1. Foxes Vulpes vulpes probably did not occur naturally on the Isle of Man, but were present in small numbers in the mid 19th century. They were introduced again in the 1980s, and in 1990 the population was estimated at 120–300 individuals (20–50 per 100 km2) on the basis of field signs. We used a nocturnal spotlight transect survey technique to assess the status of foxes on the Isle of Man in September 1999. This method had previously been used effectively to estimate fox densities in populations as sparse as 16 per 100 km2. We surveyed a total of 852 km over a period of eight consecutive nights, during weather conditions which allowed excellent visibility. No foxes were seen.
2. By comparison with equivalent survey efforts in reference areas of mainland Britain, we conclude that post-breeding fox density on the Isle of Man was certainly below 2.5 per 100 km2, implying a maximum of 15 foxes on the entire island.
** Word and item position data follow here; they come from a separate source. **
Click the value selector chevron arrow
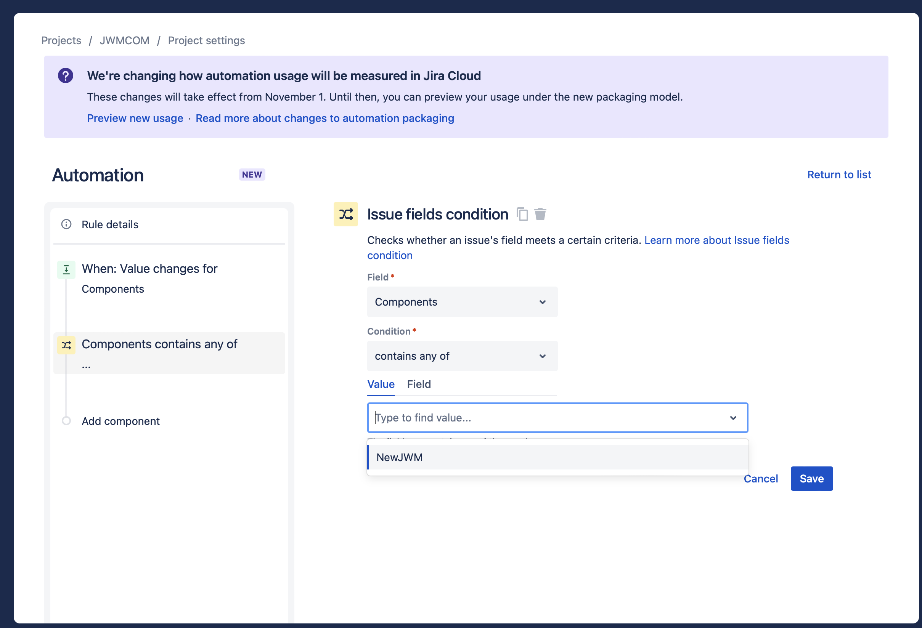 pos(733,418)

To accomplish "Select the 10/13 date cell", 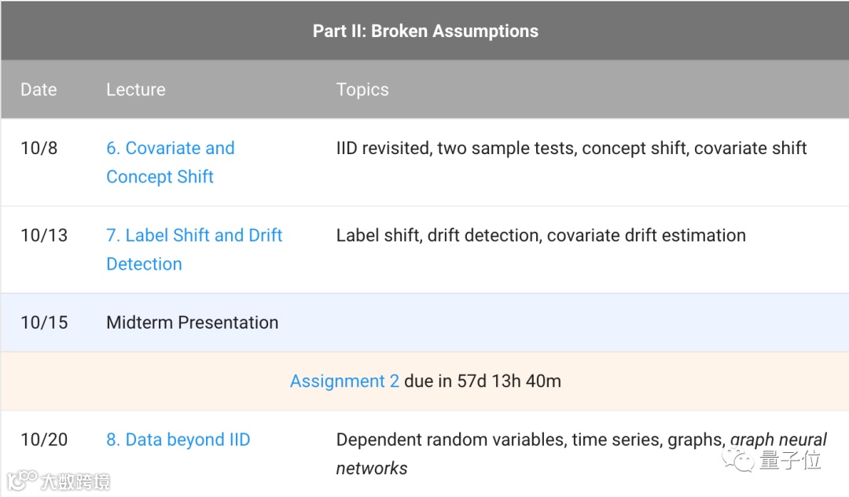I will (44, 235).
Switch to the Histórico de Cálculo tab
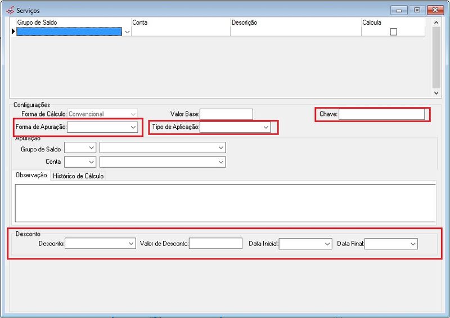The height and width of the screenshot is (318, 450). 79,176
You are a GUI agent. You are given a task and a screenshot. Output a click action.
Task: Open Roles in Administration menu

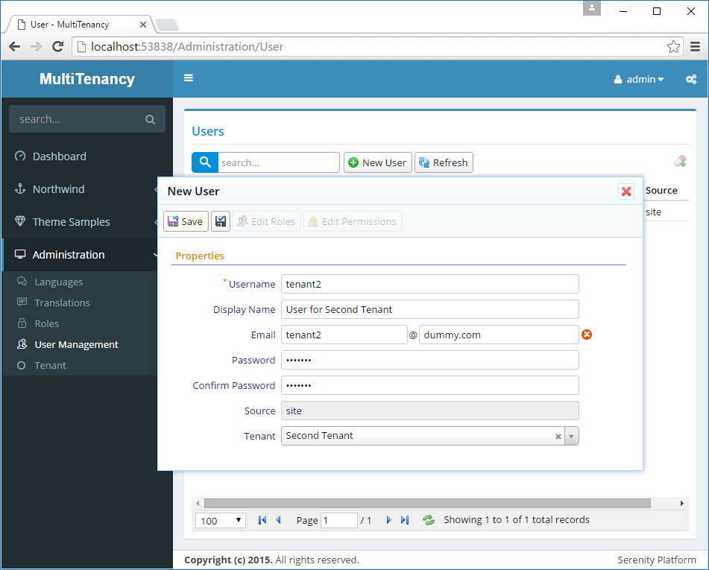[46, 323]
We estimate a probability of only 15–25% that a fox population of 1 per 100 km2 was present but not detected; this would be equivalent to only five or six individuals on the whole island. Foxes may even be entirely absent, although unsubstantiated sightings continue to be reported.
3. This finding is significant in understanding the ecology of the Isle of Man, and in planning the conservation of a number of ground-nesting bird species there, as well as for farming interests, and for contingency planning against an accidental introduction of rabies.